[Start of section]

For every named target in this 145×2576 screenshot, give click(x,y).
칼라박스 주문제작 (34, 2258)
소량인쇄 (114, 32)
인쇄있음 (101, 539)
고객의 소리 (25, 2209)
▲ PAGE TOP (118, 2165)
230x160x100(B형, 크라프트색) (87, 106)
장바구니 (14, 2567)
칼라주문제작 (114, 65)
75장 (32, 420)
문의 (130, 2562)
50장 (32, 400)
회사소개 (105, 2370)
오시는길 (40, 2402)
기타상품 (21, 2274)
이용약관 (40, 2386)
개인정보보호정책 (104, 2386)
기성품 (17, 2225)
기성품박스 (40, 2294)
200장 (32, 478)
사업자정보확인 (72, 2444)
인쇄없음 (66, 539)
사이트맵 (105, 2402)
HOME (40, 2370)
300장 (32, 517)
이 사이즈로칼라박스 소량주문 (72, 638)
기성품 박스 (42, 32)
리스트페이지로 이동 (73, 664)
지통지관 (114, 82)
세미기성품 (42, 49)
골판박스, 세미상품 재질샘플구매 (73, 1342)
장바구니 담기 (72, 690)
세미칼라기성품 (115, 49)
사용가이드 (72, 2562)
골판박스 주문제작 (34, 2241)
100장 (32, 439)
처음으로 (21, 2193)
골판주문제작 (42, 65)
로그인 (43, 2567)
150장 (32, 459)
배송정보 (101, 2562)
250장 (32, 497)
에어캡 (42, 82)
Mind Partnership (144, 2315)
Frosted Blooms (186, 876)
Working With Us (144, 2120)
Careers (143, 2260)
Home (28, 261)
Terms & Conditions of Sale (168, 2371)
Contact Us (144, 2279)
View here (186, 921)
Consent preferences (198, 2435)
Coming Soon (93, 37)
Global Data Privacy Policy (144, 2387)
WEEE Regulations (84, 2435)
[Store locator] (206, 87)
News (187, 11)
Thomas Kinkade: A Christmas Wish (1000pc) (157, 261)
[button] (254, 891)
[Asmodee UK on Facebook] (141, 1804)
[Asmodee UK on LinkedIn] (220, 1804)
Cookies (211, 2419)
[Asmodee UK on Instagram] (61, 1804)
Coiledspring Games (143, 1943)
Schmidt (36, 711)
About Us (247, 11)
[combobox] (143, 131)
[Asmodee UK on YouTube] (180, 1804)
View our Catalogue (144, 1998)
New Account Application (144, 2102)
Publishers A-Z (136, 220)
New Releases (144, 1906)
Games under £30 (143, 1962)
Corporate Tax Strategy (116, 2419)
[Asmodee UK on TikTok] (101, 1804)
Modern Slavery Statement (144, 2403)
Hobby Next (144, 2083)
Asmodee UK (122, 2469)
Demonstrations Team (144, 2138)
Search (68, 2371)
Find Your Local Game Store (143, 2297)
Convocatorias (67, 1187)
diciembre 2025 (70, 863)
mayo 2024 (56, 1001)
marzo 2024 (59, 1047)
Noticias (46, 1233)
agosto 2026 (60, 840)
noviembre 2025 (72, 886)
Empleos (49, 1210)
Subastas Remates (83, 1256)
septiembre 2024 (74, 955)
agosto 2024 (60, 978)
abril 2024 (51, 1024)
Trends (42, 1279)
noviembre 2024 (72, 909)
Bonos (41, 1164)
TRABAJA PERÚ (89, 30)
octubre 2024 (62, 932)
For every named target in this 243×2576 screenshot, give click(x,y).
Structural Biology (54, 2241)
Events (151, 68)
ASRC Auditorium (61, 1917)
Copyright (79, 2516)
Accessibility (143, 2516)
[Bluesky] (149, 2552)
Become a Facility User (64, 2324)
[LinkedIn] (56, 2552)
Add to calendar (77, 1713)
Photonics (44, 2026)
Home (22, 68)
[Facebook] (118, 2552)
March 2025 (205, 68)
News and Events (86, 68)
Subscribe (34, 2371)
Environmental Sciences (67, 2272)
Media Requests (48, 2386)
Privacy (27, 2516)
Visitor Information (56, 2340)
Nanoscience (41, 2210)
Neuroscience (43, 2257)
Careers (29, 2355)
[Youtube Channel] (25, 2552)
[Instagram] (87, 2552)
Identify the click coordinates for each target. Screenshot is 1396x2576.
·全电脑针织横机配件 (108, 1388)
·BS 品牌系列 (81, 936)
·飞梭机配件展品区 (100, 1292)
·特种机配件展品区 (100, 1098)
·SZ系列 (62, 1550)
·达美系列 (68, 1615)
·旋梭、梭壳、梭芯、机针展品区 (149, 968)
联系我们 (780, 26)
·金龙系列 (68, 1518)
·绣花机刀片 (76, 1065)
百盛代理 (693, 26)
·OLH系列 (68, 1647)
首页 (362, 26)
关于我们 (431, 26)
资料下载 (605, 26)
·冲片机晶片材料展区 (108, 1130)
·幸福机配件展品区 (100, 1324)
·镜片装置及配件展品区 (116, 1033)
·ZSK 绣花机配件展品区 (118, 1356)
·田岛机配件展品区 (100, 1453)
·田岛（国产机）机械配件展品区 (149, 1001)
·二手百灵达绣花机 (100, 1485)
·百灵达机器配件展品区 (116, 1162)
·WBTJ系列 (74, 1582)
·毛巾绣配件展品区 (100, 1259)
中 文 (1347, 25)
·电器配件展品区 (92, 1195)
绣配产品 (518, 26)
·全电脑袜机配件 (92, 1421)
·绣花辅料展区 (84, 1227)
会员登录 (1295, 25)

[End of section]

REQUIRED WORK:
Write out an exact copy of every record shown above.

RESULT OF THE EXERCISE:
For every named target in this 145×2576 screenshot, give click(x,y).
칼라박스 주문제작 (34, 2258)
소량인쇄 (114, 32)
인쇄있음 (101, 539)
고객의 소리 (25, 2209)
▲ PAGE TOP (118, 2165)
230x160x100(B형, 크라프트색) (87, 106)
장바구니 (14, 2567)
칼라주문제작 (114, 65)
75장 (32, 420)
문의 (130, 2562)
50장 (32, 400)
회사소개 (105, 2370)
오시는길 (40, 2402)
기타상품 (21, 2274)
이용약관 (40, 2386)
개인정보보호정책 (104, 2386)
기성품 (17, 2225)
기성품박스 (40, 2294)
200장 (32, 478)
사업자정보확인 (72, 2444)
인쇄없음 (66, 539)
사이트맵 (105, 2402)
HOME (40, 2370)
300장 (32, 517)
이 사이즈로칼라박스 소량주문 (72, 638)
기성품 박스 (42, 32)
리스트페이지로 이동 (73, 664)
지통지관 (114, 82)
세미기성품 (42, 49)
골판박스, 세미상품 재질샘플구매 (73, 1342)
장바구니 담기 (72, 690)
세미칼라기성품 (115, 49)
사용가이드 (72, 2562)
골판박스 주문제작 (34, 2241)
100장 (32, 439)
처음으로 (21, 2193)
골판주문제작 (42, 65)
로그인 (43, 2567)
150장 (32, 459)
배송정보 (101, 2562)
250장 (32, 497)
에어캡 (42, 82)
Mind Partnership (144, 2315)
Frosted Blooms (186, 876)
Working With Us (144, 2120)
Careers (143, 2260)
Home (28, 261)
Terms & Conditions of Sale (168, 2371)
Contact Us (144, 2279)
View here (186, 921)
Consent preferences (198, 2435)
Coming Soon (93, 37)
Global Data Privacy Policy (144, 2387)
WEEE Regulations (84, 2435)
[Store locator] (206, 87)
News (187, 11)
Thomas Kinkade: A Christmas Wish (1000pc) (157, 261)
[button] (254, 891)
[Asmodee UK on Facebook] (141, 1804)
[Asmodee UK on LinkedIn] (220, 1804)
Cookies (211, 2419)
[Asmodee UK on Instagram] (61, 1804)
Coiledspring Games (143, 1943)
Schmidt (36, 711)
About Us (247, 11)
[combobox] (143, 131)
[Asmodee UK on YouTube] (180, 1804)
View our Catalogue (144, 1998)
New Account Application (144, 2102)
Publishers A-Z (136, 220)
New Releases (144, 1906)
Games under £30 (143, 1962)
Corporate Tax Strategy (116, 2419)
[Asmodee UK on TikTok] (101, 1804)
Modern Slavery Statement (144, 2403)
Hobby Next (144, 2083)
Asmodee UK (122, 2469)
Demonstrations Team (144, 2138)
Search (68, 2371)
Find Your Local Game Store (143, 2297)
Convocatorias (67, 1187)
diciembre 2025 (70, 863)
mayo 2024 (56, 1001)
marzo 2024 (59, 1047)
Noticias (46, 1233)
agosto 2026 (60, 840)
noviembre 2025 (72, 886)
Empleos (49, 1210)
Subastas Remates (83, 1256)
septiembre 2024 (74, 955)
agosto 2024 (60, 978)
abril 2024 (51, 1024)
Trends (42, 1279)
noviembre 2024 (72, 909)
Bonos (41, 1164)
TRABAJA PERÚ (89, 30)
octubre 2024 (62, 932)
For every named target in this 243×2576 screenshot, give click(x,y).
Structural Biology (54, 2241)
Events (151, 68)
ASRC Auditorium (61, 1917)
Copyright (79, 2516)
Accessibility (143, 2516)
[Bluesky] (149, 2552)
Become a Facility User (64, 2324)
[LinkedIn] (56, 2552)
Add to calendar (77, 1713)
Photonics (44, 2026)
Home (22, 68)
[Facebook] (118, 2552)
March 2025 (205, 68)
News and Events (86, 68)
Subscribe (34, 2371)
Environmental Sciences (67, 2272)
Media Requests (48, 2386)
Privacy (27, 2516)
Visitor Information (56, 2340)
Nanoscience (41, 2210)
Neuroscience (43, 2257)
Careers (29, 2355)
[Youtube Channel] (25, 2552)
[Instagram] (87, 2552)
Identify the click coordinates for each target. Screenshot is 1396x2576.
·全电脑针织横机配件 (108, 1388)
·BS 品牌系列 (81, 936)
·飞梭机配件展品区 (100, 1292)
·特种机配件展品区 (100, 1098)
·SZ系列 (62, 1550)
·达美系列 (68, 1615)
·旋梭、梭壳、梭芯、机针展品区 (149, 968)
联系我们 (780, 26)
·金龙系列 (68, 1518)
·绣花机刀片 (76, 1065)
百盛代理 (693, 26)
·OLH系列 (68, 1647)
首页 (362, 26)
关于我们 (431, 26)
资料下载 (605, 26)
·冲片机晶片材料展区 (108, 1130)
·幸福机配件展品区 (100, 1324)
·镜片装置及配件展品区 (116, 1033)
·ZSK 绣花机配件展品区 (118, 1356)
·田岛机配件展品区 (100, 1453)
·田岛（国产机）机械配件展品区 (149, 1001)
·二手百灵达绣花机 (100, 1485)
·百灵达机器配件展品区 (116, 1162)
·WBTJ系列 (74, 1582)
·毛巾绣配件展品区 (100, 1259)
中 文 (1347, 25)
·电器配件展品区 (92, 1195)
绣配产品 (518, 26)
·全电脑袜机配件 (92, 1421)
·绣花辅料展区 (84, 1227)
会员登录 (1295, 25)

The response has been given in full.